I, for one, would be interested in your source for these statements.

[banghowdy]

interesting.

[KnightoftheRoc]

we need a popcorn smiley
srsly

[Doctorr Fabulous]

Does this mean my ACOG won't work?

[-----P-----]

Everyone:

One thing we need to keep in mind is if a hostile nation detonates a megaton-class thermonuclear device 300 nmi above Kansas; it would throw the entire Continental US, as well as much of Canada, and Mexico back into the mid 19th century (I think we can figure out how a fight with an uneffected opponent would play out.) The inductive pulse from such an event would slag any semiconductor (read: transistor) based eletronics almost instantly. So, folks should be thinking of how to store/cache such equipment in a manner to protect it. The only way I know how is what is known as a 'Faraday Cage'. You have an outer surface that is highly conductive, no gaps, openings sealed with conductive cushon (RFI seals), the inside electrically insulated, and connected to an earth ground,

I, for one, would be interested in your source for these statements.

I know the 1987 version of Nuclear War Survival Skills from Oak Ridge National Laboratory talks about how "A coordinated enemy attack may include the detonation of a few submarine launched ballistic missle at high altitudes over the United States within a few minutes of the launching of hundreds of SLBMs and ICBMs. Such high altitude bursts would produce EMP effects primarily intended to knock out or disrupt US Military Communications. These EMP effects could also knock out the public power necessary to sound sirens and could put most unprotected stations off the air." It also states that, according to Janes Weapons Systems at the time, most Soviet SLBMs had a yield of 100 kilotons to one megaton.

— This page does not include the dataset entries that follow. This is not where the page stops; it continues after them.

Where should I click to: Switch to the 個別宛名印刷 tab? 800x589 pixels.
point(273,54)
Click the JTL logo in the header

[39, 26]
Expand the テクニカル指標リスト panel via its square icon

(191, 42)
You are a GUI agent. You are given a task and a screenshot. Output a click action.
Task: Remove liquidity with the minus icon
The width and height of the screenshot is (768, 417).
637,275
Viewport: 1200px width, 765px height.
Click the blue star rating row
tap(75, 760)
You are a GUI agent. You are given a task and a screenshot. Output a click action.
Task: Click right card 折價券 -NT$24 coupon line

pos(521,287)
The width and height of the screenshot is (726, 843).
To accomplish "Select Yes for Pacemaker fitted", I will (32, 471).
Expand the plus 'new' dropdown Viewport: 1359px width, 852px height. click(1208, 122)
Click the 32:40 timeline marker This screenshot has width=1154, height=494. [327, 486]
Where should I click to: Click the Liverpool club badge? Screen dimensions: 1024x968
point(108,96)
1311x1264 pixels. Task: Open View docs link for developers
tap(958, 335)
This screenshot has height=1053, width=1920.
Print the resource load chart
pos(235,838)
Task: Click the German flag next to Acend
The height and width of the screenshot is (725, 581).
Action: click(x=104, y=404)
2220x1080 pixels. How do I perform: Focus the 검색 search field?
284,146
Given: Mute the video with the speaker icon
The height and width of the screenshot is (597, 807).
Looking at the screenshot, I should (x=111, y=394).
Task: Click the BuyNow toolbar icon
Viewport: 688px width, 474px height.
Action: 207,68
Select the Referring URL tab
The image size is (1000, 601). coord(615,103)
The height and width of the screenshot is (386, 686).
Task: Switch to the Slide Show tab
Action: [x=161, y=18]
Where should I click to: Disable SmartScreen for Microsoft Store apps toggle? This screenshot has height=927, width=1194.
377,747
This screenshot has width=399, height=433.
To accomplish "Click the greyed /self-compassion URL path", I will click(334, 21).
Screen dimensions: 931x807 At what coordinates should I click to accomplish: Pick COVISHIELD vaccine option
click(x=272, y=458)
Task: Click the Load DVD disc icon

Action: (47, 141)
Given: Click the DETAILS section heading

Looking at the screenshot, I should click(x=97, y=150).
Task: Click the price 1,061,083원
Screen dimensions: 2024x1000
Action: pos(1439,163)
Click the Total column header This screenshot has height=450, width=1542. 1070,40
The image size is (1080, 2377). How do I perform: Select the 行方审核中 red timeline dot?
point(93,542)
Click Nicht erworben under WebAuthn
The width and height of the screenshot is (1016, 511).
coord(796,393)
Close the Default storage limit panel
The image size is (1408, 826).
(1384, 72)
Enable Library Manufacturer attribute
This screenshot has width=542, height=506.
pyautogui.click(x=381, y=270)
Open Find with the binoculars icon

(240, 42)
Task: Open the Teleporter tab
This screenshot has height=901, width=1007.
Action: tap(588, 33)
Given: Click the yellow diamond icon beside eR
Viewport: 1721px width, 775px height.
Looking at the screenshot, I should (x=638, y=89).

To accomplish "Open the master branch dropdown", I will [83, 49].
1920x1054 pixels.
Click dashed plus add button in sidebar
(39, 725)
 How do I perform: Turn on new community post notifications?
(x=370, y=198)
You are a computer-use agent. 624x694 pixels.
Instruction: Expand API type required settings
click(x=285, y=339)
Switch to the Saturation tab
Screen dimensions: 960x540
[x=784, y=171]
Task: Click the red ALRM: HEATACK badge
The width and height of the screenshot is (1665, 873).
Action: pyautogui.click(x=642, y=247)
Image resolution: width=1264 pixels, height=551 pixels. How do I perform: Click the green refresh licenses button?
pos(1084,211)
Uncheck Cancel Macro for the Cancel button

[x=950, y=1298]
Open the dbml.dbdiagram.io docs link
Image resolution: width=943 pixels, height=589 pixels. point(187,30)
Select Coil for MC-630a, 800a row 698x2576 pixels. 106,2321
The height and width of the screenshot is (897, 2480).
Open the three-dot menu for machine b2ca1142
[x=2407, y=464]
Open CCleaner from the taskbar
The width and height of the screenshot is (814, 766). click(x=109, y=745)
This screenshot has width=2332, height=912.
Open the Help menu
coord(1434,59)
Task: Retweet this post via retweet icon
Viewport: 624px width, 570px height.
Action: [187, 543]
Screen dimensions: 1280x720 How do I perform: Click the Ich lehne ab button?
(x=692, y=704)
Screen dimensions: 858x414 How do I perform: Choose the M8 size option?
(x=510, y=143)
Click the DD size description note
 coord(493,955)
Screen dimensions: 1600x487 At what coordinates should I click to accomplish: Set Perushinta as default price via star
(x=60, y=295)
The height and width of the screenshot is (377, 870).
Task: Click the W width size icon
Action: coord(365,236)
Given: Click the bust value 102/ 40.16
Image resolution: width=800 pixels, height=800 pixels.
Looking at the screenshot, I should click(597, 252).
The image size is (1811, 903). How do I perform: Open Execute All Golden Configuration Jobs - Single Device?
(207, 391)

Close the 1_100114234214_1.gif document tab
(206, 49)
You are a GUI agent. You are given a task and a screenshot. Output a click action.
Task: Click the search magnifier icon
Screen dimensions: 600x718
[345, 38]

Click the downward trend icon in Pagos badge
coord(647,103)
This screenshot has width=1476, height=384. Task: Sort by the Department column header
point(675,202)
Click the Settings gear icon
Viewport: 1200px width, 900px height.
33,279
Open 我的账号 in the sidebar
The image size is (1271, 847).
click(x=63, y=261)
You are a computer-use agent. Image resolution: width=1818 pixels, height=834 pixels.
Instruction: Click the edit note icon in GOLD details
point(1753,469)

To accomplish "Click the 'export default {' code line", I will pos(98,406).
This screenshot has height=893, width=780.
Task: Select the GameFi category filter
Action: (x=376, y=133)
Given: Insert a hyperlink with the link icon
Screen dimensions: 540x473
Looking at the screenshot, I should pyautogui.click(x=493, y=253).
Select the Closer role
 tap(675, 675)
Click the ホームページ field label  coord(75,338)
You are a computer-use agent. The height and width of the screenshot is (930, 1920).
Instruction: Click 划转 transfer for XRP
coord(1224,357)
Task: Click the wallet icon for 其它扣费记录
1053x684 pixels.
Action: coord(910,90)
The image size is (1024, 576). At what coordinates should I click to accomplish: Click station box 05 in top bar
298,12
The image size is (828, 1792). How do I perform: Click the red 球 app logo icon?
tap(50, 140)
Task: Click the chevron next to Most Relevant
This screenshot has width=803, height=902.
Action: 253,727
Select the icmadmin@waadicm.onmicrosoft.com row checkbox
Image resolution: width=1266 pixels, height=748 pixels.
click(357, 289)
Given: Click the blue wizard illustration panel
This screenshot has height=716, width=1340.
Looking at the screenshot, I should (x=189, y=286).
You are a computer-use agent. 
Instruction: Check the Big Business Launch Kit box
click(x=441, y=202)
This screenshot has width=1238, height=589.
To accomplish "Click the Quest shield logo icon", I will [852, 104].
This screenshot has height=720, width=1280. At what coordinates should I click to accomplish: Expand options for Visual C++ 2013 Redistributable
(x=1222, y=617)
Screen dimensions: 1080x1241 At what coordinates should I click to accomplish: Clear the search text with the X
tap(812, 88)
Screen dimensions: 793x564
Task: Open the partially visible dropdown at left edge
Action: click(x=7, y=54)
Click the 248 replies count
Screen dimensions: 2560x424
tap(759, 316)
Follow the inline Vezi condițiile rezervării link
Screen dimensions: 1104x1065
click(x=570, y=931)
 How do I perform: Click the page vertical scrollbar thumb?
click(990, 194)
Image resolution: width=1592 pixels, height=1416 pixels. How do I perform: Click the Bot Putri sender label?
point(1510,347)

That information is 25 years old, and i would also be interested to see a source about a single weapon doing the job.

Pseudo Edit: http://www.doh.wa.gov/ehp/rp/factsheets ... ecpuls.htm They actually mention it here. 1.4 megatons being the magic number.

[abelru]

Does this mean my ACOG won't work?

No, silly... Simply means you will need to replace your ACOG's cr123's with the ones you stored in your Farraday cage. You did store your cr123's in your Farraday cage, right????

[Boyscoutdreams]

Ok, I know I don't know anything about the sizes of these bombs, but isn't 300 megaton kinda big? I thought the current high yield was only around 30 megaton.

[-----P-----]

The largest ever tested by any nation was an estimated 50 megatons, with a weapon that was too large to be delivered on a target. The largest US test was around 15 megatons. High yield weapons like that were used in strategic bombers to compensate for the fact that dropping them by parachute made them fairly inaccurate, so you made them destroy a larger area. Ballistic missiles are limited in weight, which limits the size of the warhead(s) that can be carried on board, but they are much more accurate, so a large yield isn't needed. *That I know of* and I'm no expert, 1 megaton is on the high side nowadays for missiles.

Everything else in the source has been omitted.